> [Stated goal] Which lines below contain the string "pair", with case counting? Return each such line in full.

> [Dataset rows]
◆ ◆ ◆

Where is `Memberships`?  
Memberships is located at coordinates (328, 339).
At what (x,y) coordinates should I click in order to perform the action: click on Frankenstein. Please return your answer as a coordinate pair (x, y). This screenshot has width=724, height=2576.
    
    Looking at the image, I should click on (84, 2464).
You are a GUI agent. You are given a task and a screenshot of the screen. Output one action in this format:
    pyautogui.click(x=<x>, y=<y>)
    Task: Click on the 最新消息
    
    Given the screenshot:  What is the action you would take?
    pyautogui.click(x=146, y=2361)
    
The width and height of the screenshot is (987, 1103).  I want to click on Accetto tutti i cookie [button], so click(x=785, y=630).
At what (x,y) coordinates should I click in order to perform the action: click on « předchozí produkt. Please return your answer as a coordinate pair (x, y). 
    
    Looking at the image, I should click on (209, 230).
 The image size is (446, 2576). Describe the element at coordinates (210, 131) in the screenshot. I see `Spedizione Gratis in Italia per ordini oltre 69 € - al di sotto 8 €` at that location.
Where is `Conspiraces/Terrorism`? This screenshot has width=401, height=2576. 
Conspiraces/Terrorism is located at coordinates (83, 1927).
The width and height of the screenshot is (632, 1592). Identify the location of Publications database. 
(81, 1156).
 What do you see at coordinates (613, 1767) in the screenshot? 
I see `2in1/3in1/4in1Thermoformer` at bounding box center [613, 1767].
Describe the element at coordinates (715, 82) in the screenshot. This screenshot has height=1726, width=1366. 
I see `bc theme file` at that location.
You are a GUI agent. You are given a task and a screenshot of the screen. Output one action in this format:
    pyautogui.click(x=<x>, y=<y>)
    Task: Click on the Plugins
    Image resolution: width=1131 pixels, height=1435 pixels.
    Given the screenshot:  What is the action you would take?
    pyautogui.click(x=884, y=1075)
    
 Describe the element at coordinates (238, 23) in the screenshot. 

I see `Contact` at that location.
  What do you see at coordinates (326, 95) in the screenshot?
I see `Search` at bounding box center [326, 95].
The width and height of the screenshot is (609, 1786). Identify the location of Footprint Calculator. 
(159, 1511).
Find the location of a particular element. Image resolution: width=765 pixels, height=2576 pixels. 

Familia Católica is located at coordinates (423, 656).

◆ ◆ ◆

> [Written answer]
At what (x,y) coordinates should I click in order to perform the action: click on Frankenstein. Please return your answer as a coordinate pair (x, y). This screenshot has width=724, height=2576.
At what (x,y) coordinates should I click in order to perform the action: click on « předchozí produkt. Please return your answer as a coordinate pair (x, y). 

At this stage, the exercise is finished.